EXTRACT =>
- - -

You still need to explain how this results from Galilean relativity and the first law.

I have done that in my post #64

I'm not talking about different effects but about different forces.

All I am saying is that since the same interaction between the same bodies produces the same changes in motion in all reference frames, there is no basis for distinguishing between the forces that apply during those identical interactions. Force is defined in the first law as a physical phenomenon that causes a body to change its motion. I am not sure why you want to say that the same phenomenon that has the same effect on identical bodies in all reference frames should be called a different "force".

AM

 

[DrStupid]

All I am doing is saying that if two interactions are identical, they are identical in all inertial frames of reference under Galilean Relativity.

No, that's not all you are saying. You also say that the corresponding forces are identical and that this is not just the result of a definition but a consequence of Galilean relativity and the first law.

So let me ask you: what is the basis for saying that a unit mass on a uniformly moving rail car subjected to the same interaction as an identical unit mass sitting on a stationary rail car, is subjected to a different change in motion?

I don't know why somebody should say something like that.

Kinetic energy of a body is defined by motion relative to an arbitrary frame of reference.

And with my modification of the second law force is also defined by motion relative to an arbitrary frame of reference (among other things). If kinetic energy does not define a preferred frame of reference why should that be a problem in case of my definition of force?

- - -

SUPPLIED INFORMATION =>
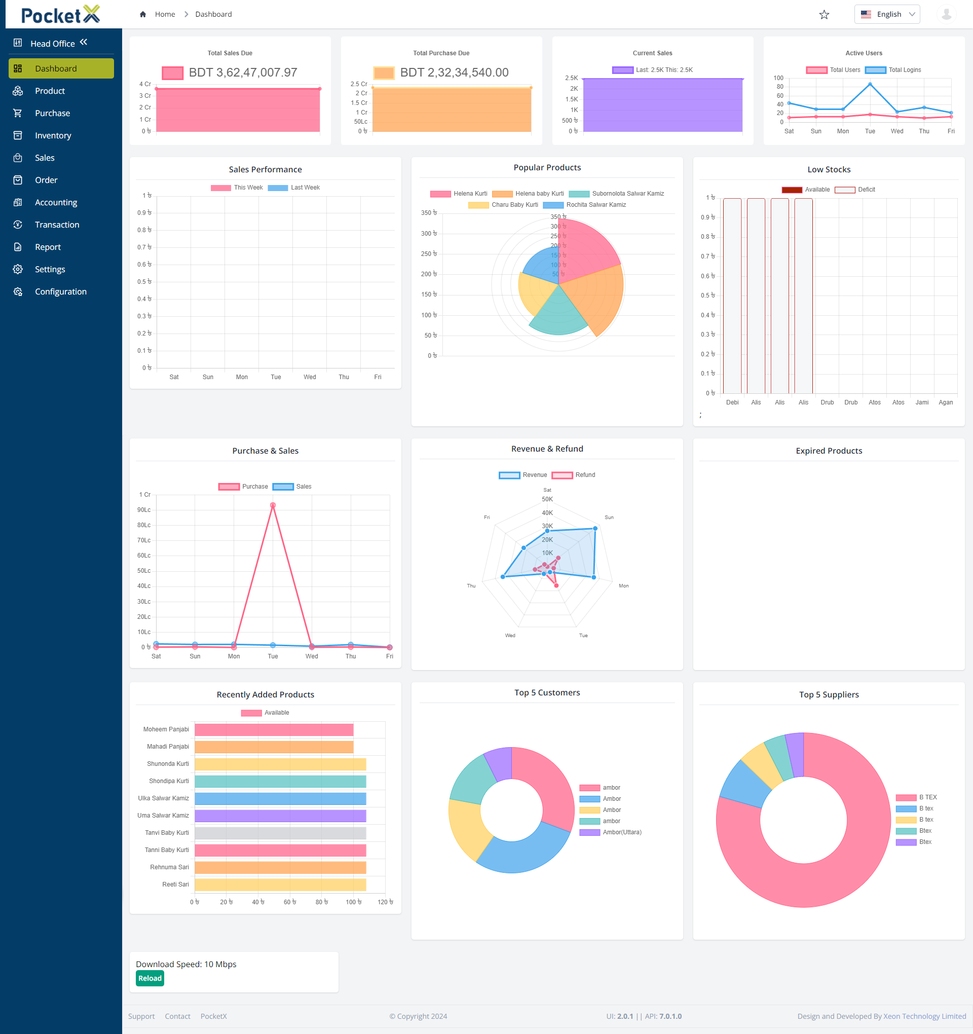This screenshot has height=1034, width=973.
Task: Click the Home breadcrumb icon
Action: pos(143,15)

- - -

WHAT YOU WILL DO =>
In the forum thread on force and Galilean relativity, how does the first law define force?

ANSWER =>
Force is a physical phenomenon that causes a body to change its motion.